* _Source material_

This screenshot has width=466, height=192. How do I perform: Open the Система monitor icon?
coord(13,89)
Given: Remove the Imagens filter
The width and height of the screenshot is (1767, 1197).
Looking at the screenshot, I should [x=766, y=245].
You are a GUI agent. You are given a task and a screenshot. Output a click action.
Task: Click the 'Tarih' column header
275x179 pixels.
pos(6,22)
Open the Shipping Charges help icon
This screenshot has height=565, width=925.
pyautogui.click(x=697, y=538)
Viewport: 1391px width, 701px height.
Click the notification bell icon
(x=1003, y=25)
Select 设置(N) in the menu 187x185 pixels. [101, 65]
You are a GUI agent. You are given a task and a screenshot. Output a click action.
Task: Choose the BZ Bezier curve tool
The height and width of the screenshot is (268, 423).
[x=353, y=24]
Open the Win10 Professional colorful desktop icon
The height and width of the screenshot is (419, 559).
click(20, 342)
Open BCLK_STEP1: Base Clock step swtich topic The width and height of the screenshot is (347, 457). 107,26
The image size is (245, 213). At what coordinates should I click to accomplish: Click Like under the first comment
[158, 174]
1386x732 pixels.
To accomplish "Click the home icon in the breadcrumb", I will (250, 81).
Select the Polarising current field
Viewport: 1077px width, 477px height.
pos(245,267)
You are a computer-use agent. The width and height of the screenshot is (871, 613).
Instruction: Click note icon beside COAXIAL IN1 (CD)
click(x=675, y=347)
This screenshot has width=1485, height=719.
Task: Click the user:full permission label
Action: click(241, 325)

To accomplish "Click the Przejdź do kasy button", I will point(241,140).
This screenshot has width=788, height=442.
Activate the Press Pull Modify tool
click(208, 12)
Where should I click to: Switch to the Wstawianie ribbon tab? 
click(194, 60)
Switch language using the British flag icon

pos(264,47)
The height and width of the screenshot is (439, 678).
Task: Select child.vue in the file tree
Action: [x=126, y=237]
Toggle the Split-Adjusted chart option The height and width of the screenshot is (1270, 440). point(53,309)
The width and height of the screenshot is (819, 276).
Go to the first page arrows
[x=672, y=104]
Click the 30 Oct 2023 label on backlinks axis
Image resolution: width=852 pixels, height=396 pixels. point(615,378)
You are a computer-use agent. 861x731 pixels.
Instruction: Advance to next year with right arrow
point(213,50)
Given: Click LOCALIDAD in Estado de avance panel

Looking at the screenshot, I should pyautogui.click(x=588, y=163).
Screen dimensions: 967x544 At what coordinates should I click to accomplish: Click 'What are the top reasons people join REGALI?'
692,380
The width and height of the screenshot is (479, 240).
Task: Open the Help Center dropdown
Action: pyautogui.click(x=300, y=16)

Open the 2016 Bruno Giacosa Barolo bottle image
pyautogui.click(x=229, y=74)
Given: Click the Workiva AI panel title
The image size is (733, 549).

* _Assigned task_
The response must contain every line from the listing above in which the string "agent" appears.

* _Solution for this task_
You are a GUI agent. You are given a task and a screenshot. Output a click action.
You are a GUI agent. You are given a task and a screenshot. Output a click action.
You are a computer-use agent. The width and height of the screenshot is (871, 613).
You are a computer-use agent. 861x731 pixels.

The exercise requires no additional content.